We can get other two roots by factorizing the quadratic polynomial 5x² + 30x + 25.

Dividing the whole equation by 5, we get

x² + 6x + 5 = 0

(x + 1) (x + 5) = 0

x + 1 = 0 x + 5 = 0

x = -1 and x = -5

Hence the three roots are 1/5, -1 and -5

**Example 2 :**

State the possible rational zeros for each function. Then find all rational zeroes

f (x) = 4x³ - 9x² + 6x − 1

**Solution :**

Here a_{ 0 }= 4 and a_{ n }= - 1

Factors of the coefficient of x³ (4) are ±1,±4 and ±2

Factors of constant term (-1) are ±1

If there is any rational root for the given cubic polynomial, it must be in the form of ( ±1/1, ±1/4 and ±1/2)

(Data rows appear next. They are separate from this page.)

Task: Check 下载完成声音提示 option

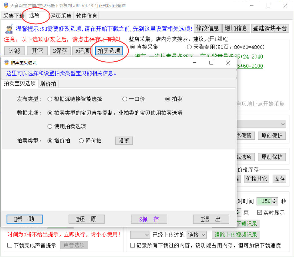Action: [x=10, y=245]
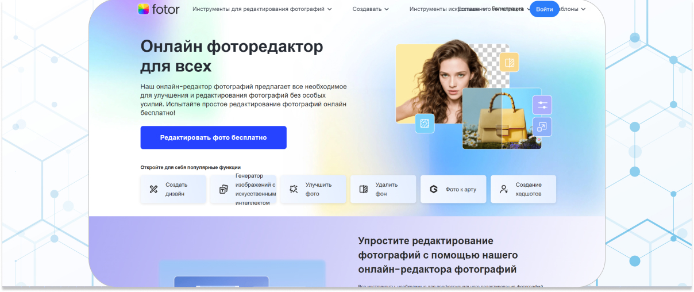The height and width of the screenshot is (292, 694).
Task: Open the Шаблоны menu chevron
Action: click(x=584, y=9)
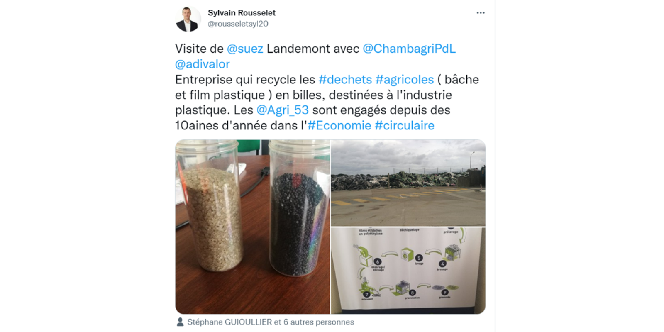664x332 pixels.
Task: Open the three-dot more options menu
Action: pyautogui.click(x=481, y=13)
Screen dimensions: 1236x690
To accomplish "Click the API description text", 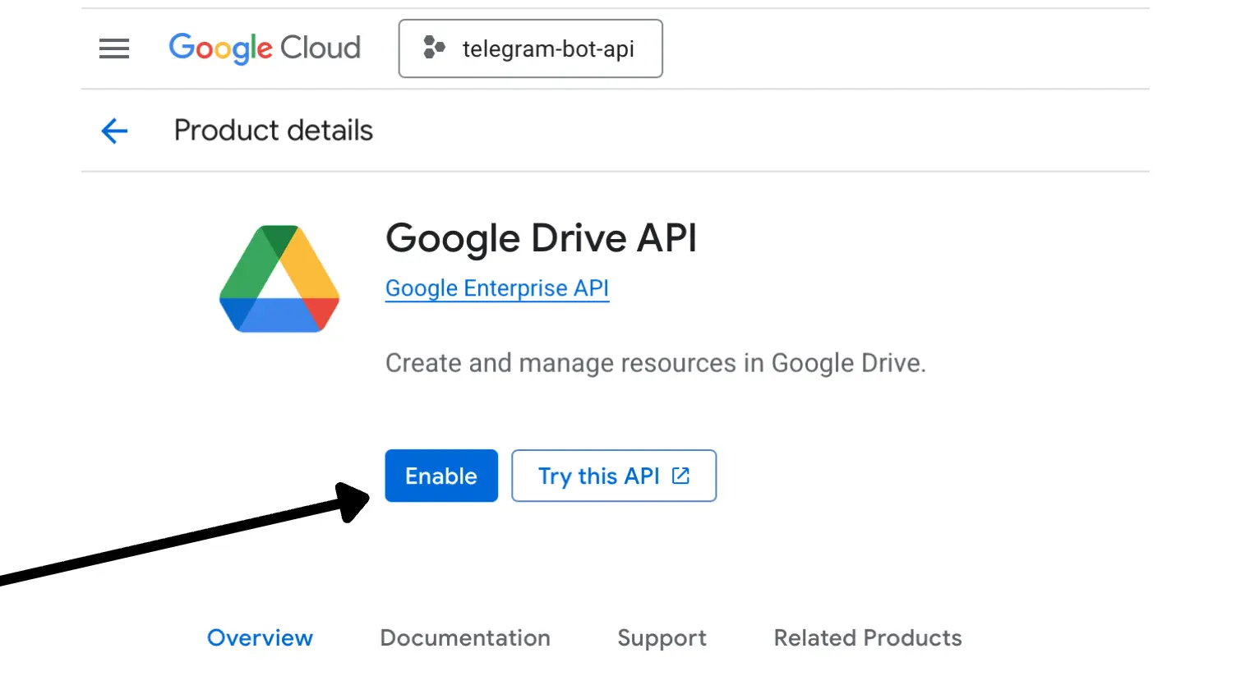I will point(655,362).
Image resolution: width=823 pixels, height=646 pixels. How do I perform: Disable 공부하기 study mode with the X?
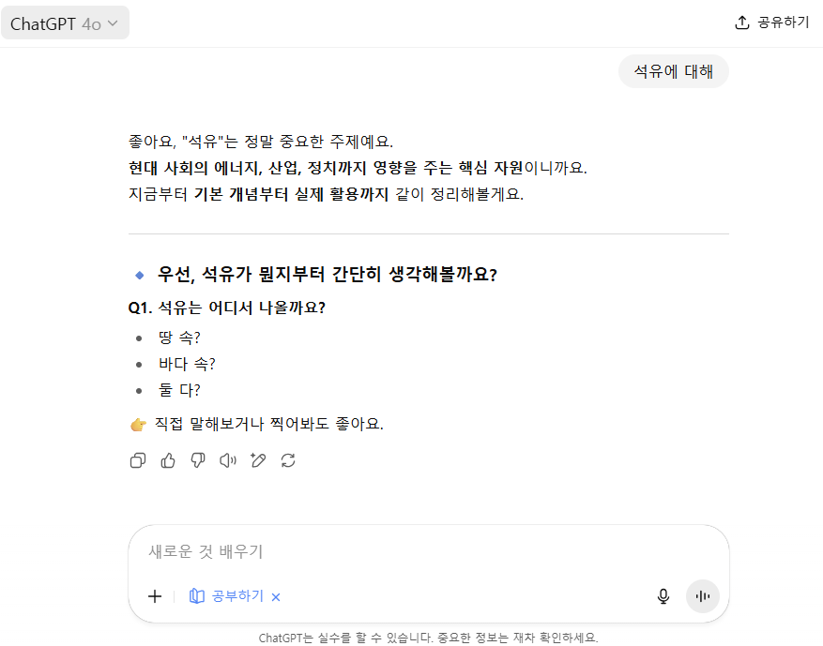(x=275, y=595)
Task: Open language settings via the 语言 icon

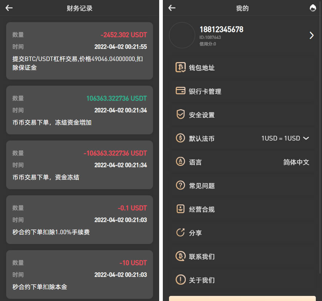Action: (181, 162)
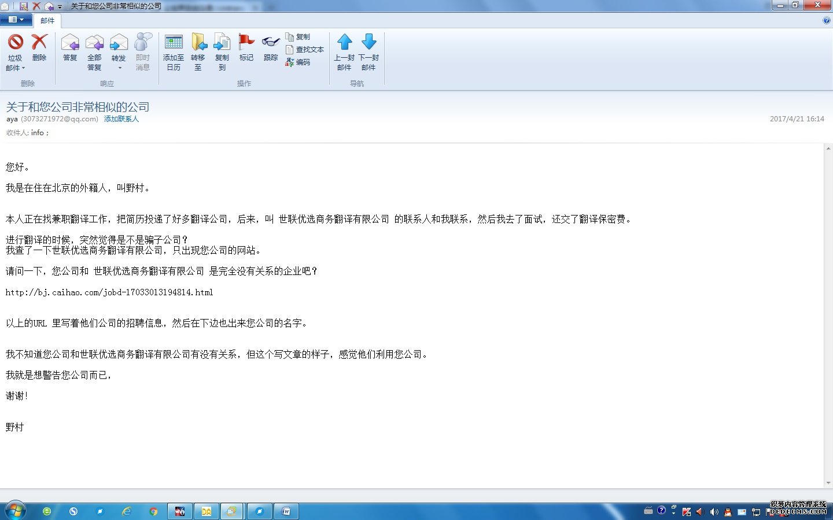Open the Forward (转发) dropdown arrow
The height and width of the screenshot is (520, 833).
(x=119, y=68)
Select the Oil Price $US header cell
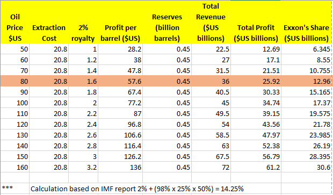This screenshot has width=333, height=195. click(x=15, y=22)
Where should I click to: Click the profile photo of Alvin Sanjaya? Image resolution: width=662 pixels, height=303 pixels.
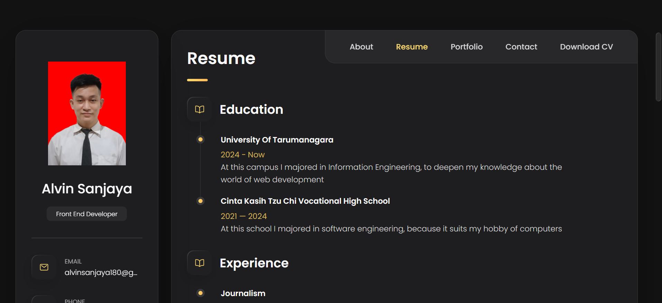pos(87,113)
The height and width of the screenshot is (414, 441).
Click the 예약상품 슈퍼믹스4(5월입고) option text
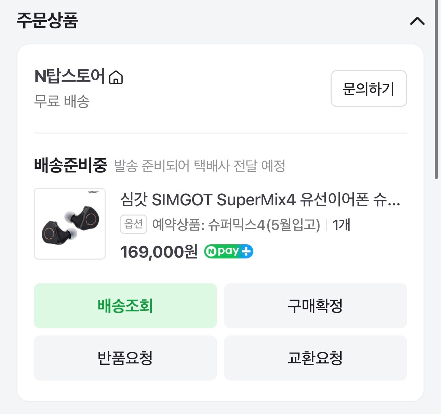pos(236,225)
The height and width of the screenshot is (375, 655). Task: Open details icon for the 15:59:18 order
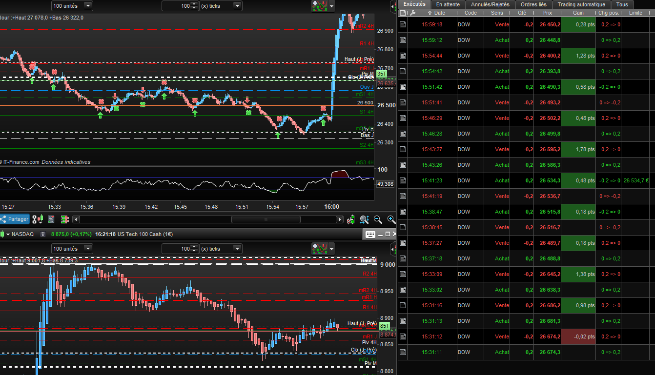click(403, 24)
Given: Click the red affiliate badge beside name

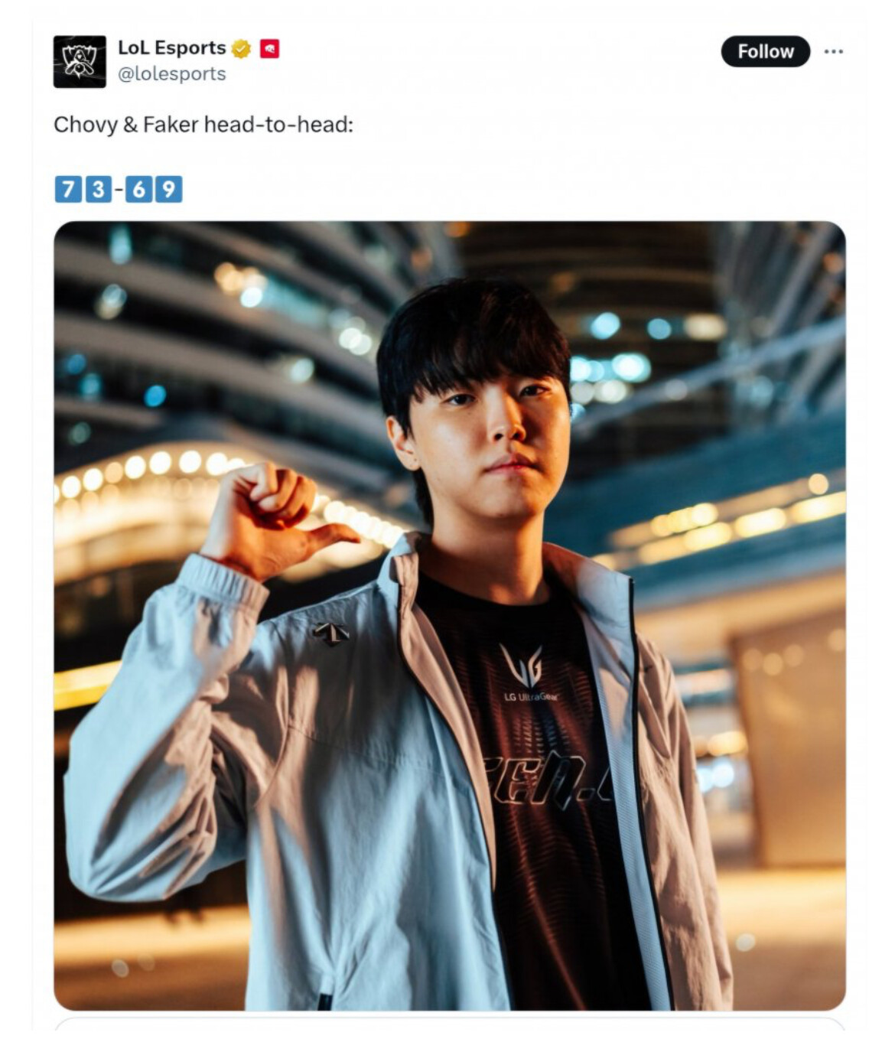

Let us check whether 1/4 is the root of the given polynomial.

P(x) = 4x³ - 9x² + 6x − 1

P(1/4) = 4(1/4)³ - 9(1/4)² + 6(1/4) − 1

= 4(1/64) - 9(1/16) + (6/4) − 1

= (1/16) - (9/16) + (6/4) − 1

= (1 - 9 + 24 - 16)/16

= (25 - 25)/16

Hence 1/4 is one of the rational root of the given cubic polynomial. We can get other roots using synthetic division.

We can get other two roots by factorizing the quadratic polynomial 4x² - 8x + 4.

Dividing the whole equation by 4, we get

x² - 2x + 1 = 0

(x - 1) (x - 1) = 0

x - 1 = 0 x - 1 = 0

x = 1 and x = 1

Hence the three roots are 1, 1 and 1/4.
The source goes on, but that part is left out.